Allied Tower Foreclosure Dramatic Example of Fallen Real Estate Values
Apr. 08, 1987
DALLAS (AP) _ The foreclosure of one of Dallas' most striking downtown buildings is a stunning example of the hard times in Texas real estate caused by overbuilding in the boom years, investors and analysts said Wednesday.
Manufacturers Hanover Trust Co., in the largest foreclosure sale in the city's history, agreed Tuesday to pay $204 million for the 60-story Allied Bank Tower. That amount will be applied against the $214 million still owed the bank by a partnership of developers.
Developer William T. Criswell Jr., who heads the partnership, said rental rates about 25 percent lower than projected made it impossible for his company to continue financing the debt incurred on the 1.2 million square-foot tower.

What to work on:
(A) Answer these questions from the foreclosure article:
(i) How many stories tall is the Allied Bank Tower?
(ii) How much does the partnership of developers still owe the bank?
(iii) By about what percentage were rental rates lower than projected?
(B) Please copy word for word everything in the foreclosure article from "Developer William T." down to "million square-foot tower.".
Answer using the foreclosure article alone.

Stored data:

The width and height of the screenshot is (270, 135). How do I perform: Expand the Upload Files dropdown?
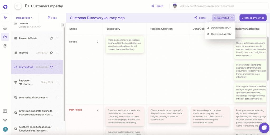(25, 18)
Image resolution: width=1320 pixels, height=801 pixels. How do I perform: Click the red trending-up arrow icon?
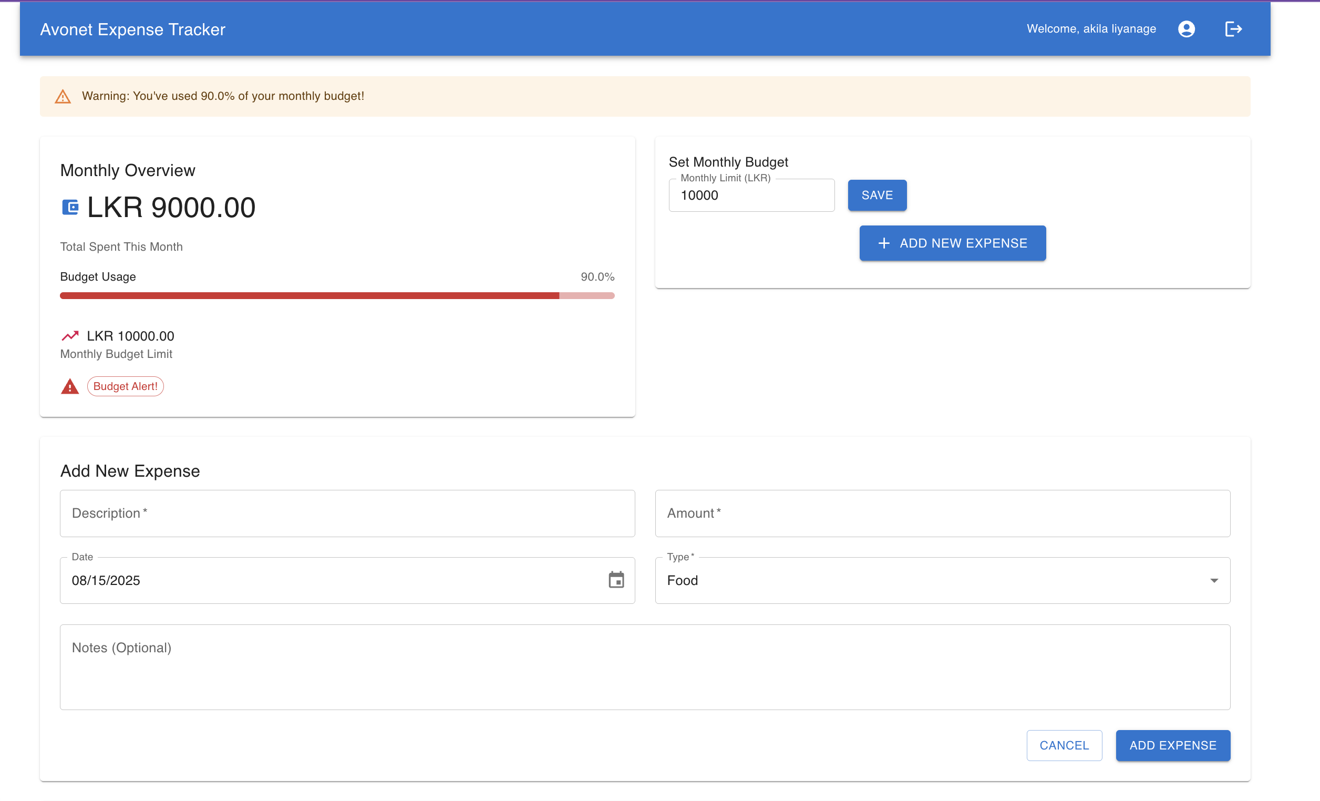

List of solutions:
(A)
(i) 60 stories
(ii) $214 million
(iii) About 25 percent

(B)
Developer William T. Criswell Jr., who heads the partnership, said rental rates about 25 percent lower than projected made it impossible for his company to continue financing the debt incurred on the 1.2 million square-foot tower.